SUPPLIED MATERIAL -
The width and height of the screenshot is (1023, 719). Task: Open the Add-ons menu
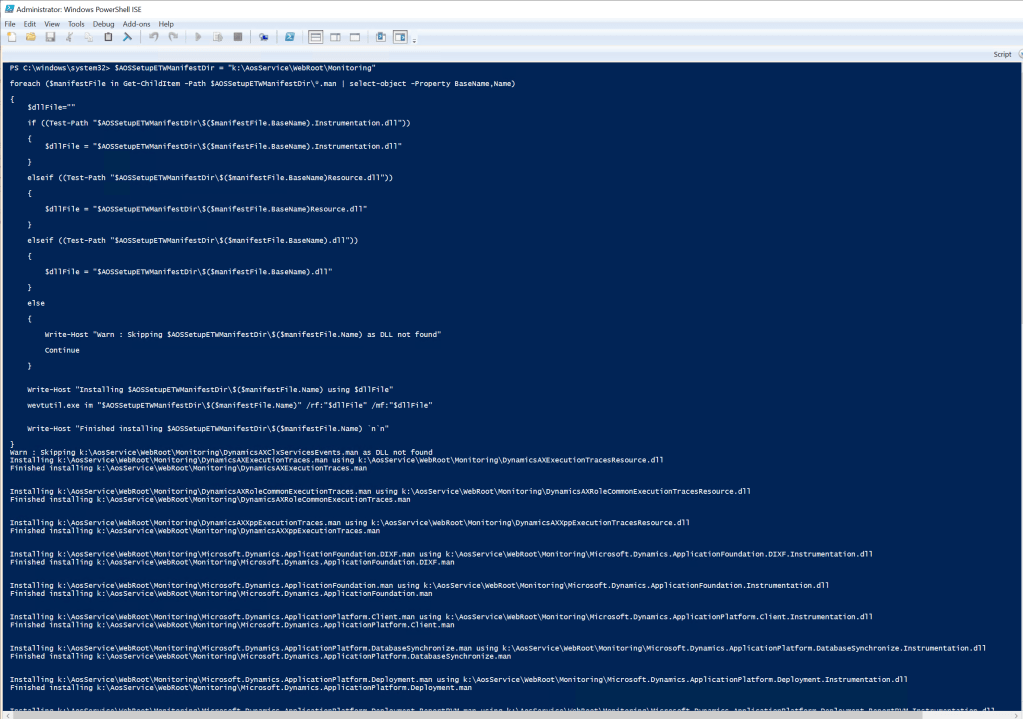pyautogui.click(x=137, y=23)
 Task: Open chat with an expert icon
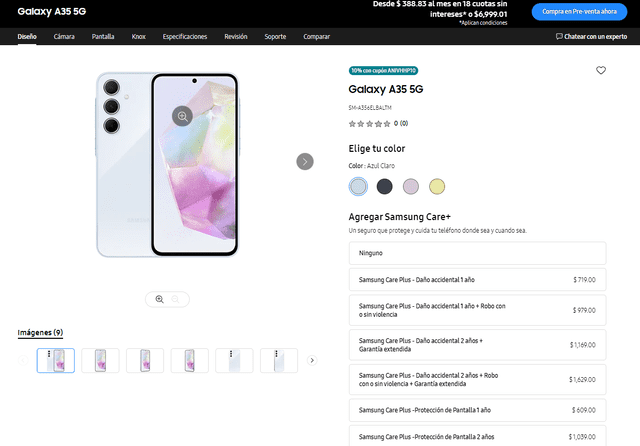[x=560, y=37]
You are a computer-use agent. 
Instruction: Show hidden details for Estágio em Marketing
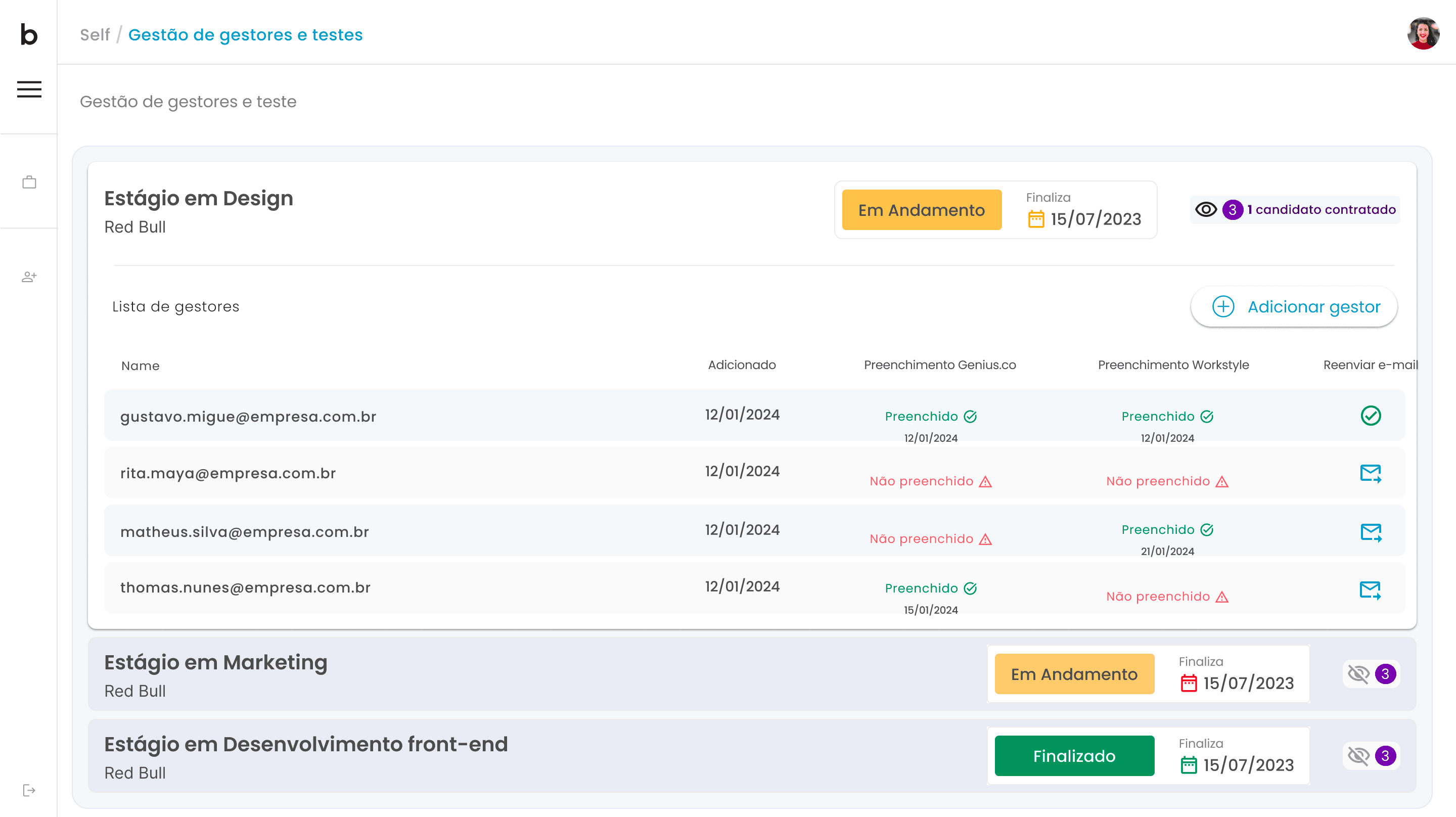point(1358,674)
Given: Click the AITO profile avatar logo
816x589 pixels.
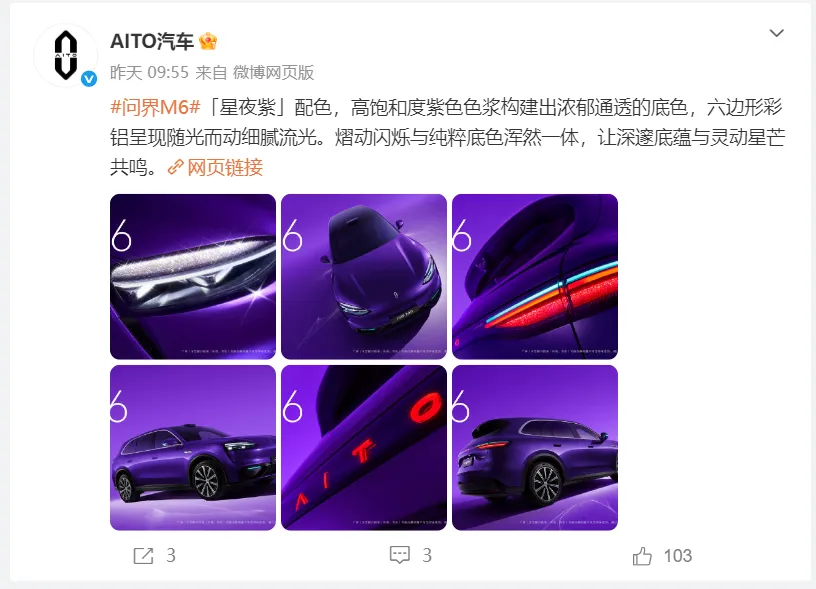Looking at the screenshot, I should click(x=66, y=55).
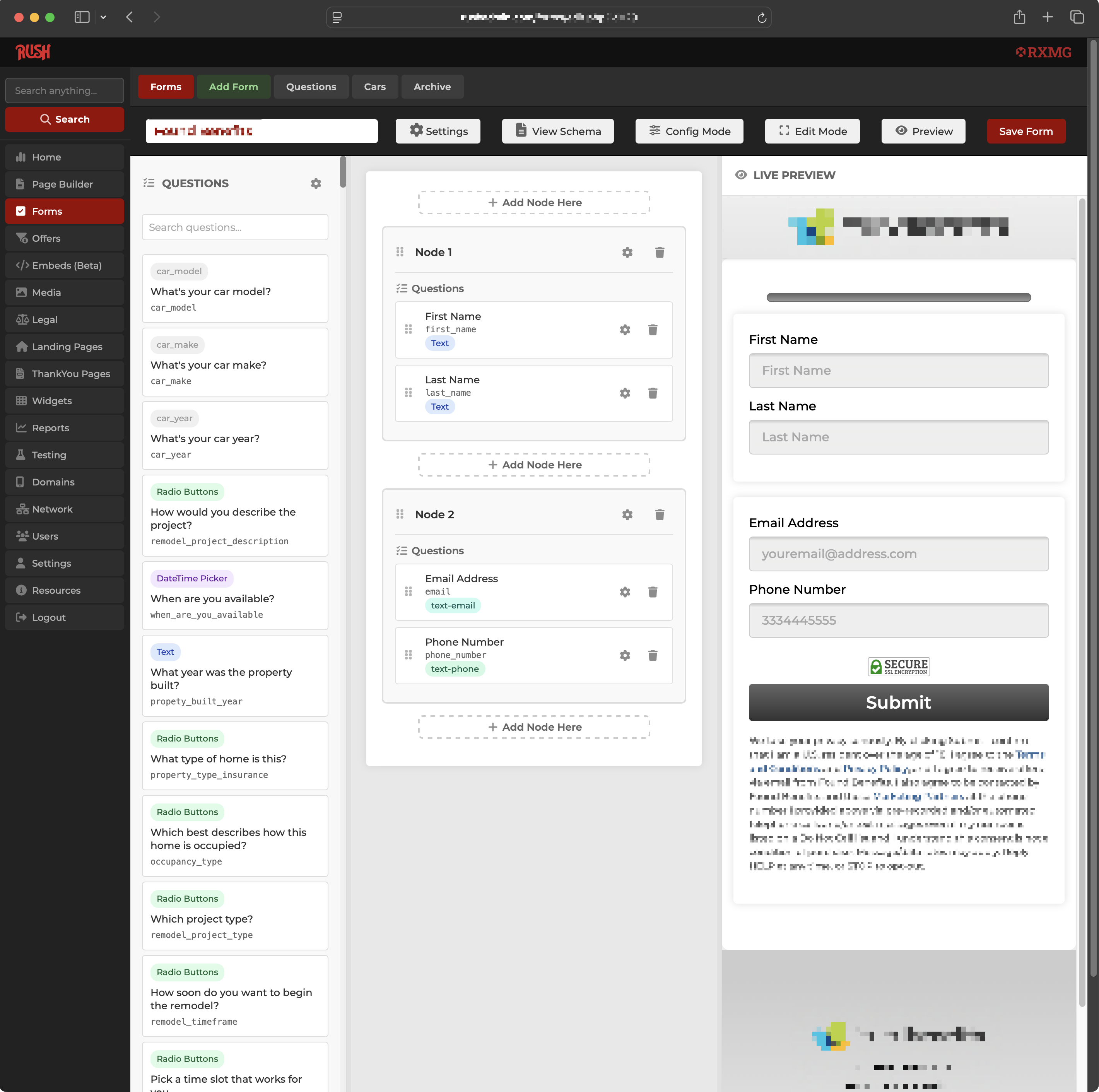Open the Archive tab
Image resolution: width=1099 pixels, height=1092 pixels.
(432, 86)

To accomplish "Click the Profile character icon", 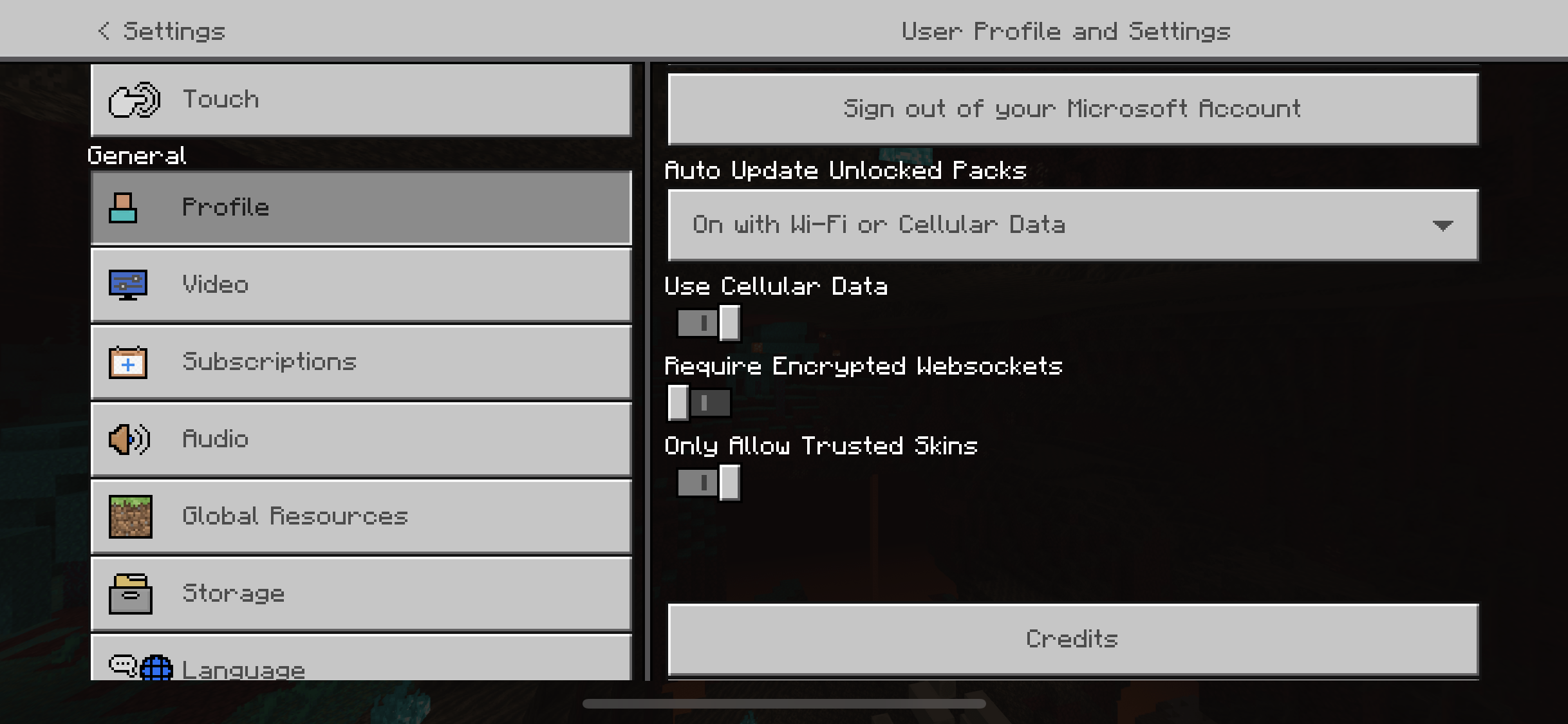I will (122, 208).
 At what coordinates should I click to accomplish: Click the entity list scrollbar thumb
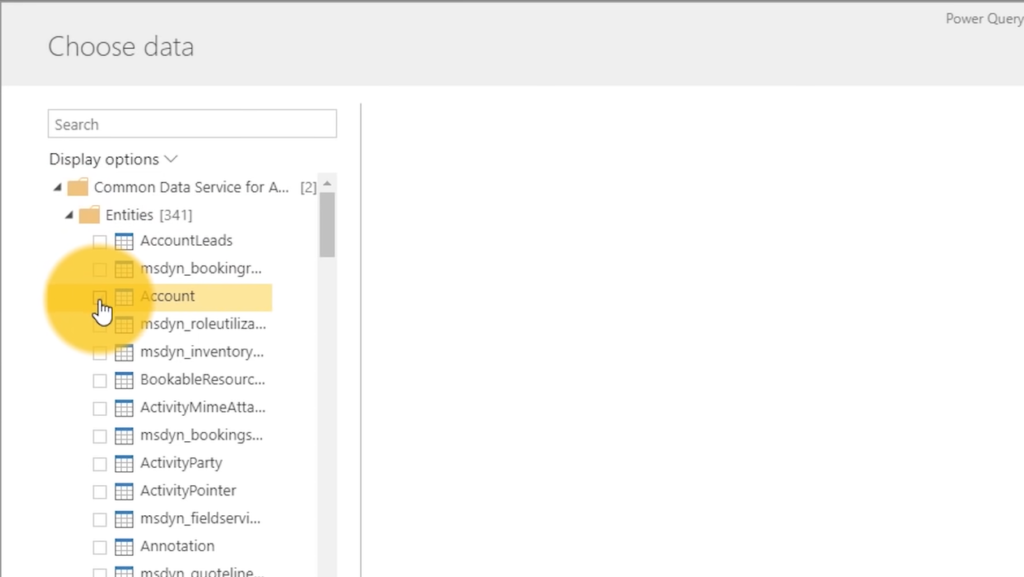(326, 222)
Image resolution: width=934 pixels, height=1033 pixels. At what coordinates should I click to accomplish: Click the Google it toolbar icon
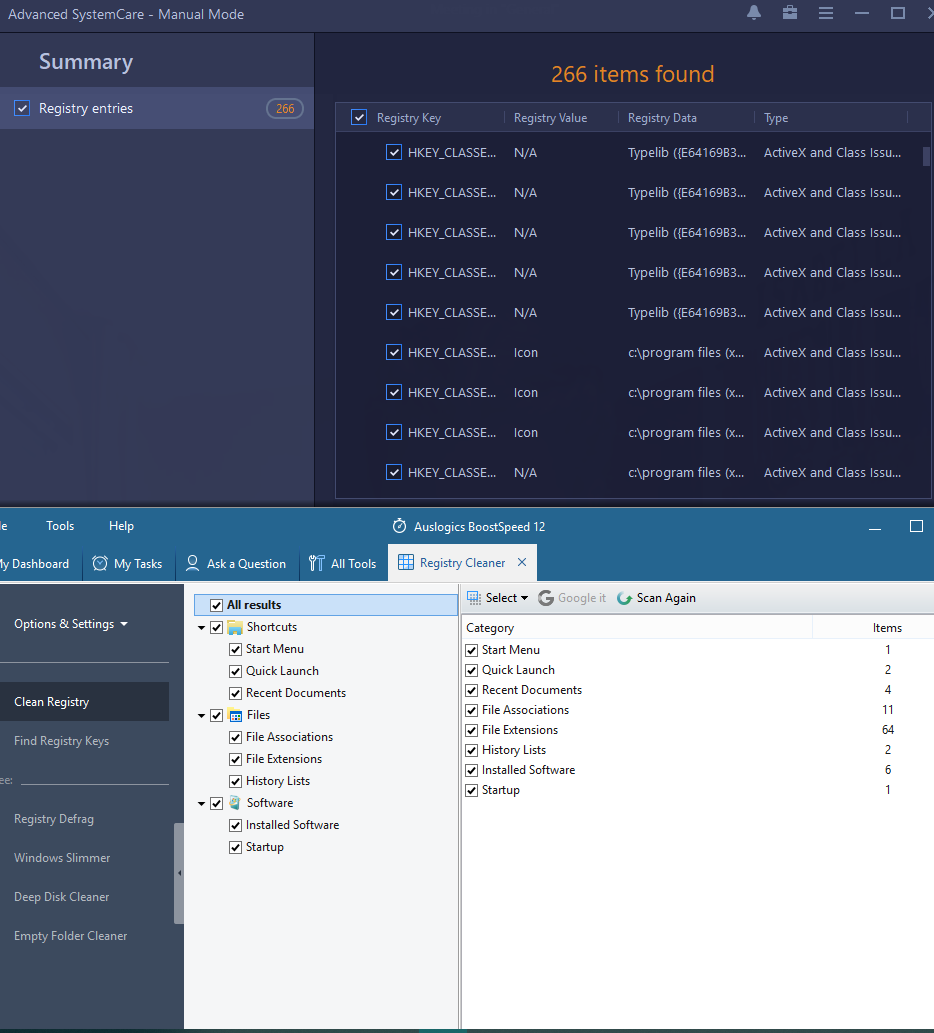(546, 598)
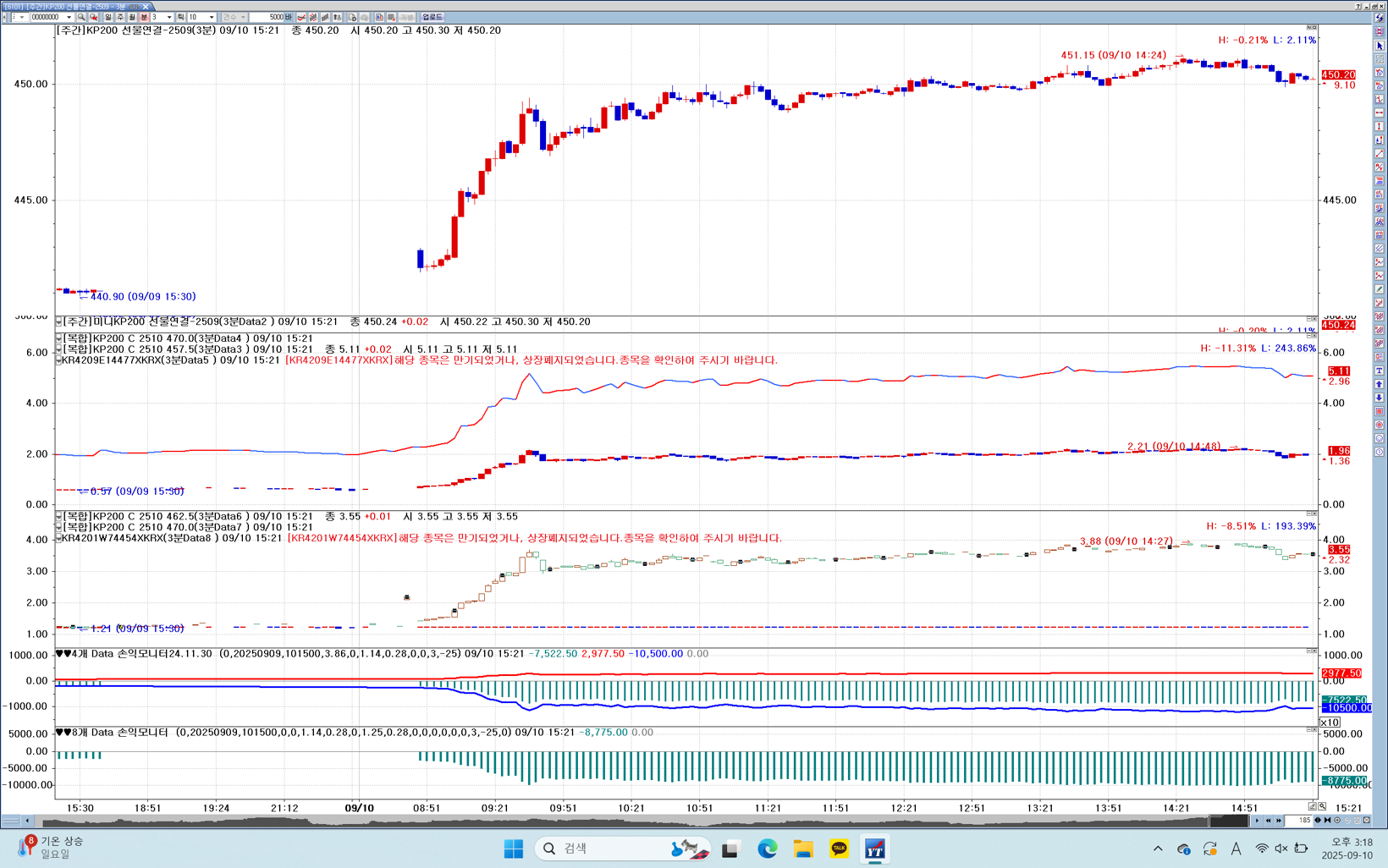Image resolution: width=1388 pixels, height=868 pixels.
Task: Click the zoom-in plus icon at bottom right
Action: click(x=1338, y=821)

TASK BRIEF - Rewrite the part of the rows that opens with the line containing "You are a computer-use agent." and closes with the line containing "point(1358,674)", putting "extra details" in place of "hidden details" and keeping everything else the same. Give only those lines, and leave the pictures out.

EXERCISE OUTPUT -
You are a computer-use agent. 
Instruction: Show extra details for Estágio em Marketing
point(1358,674)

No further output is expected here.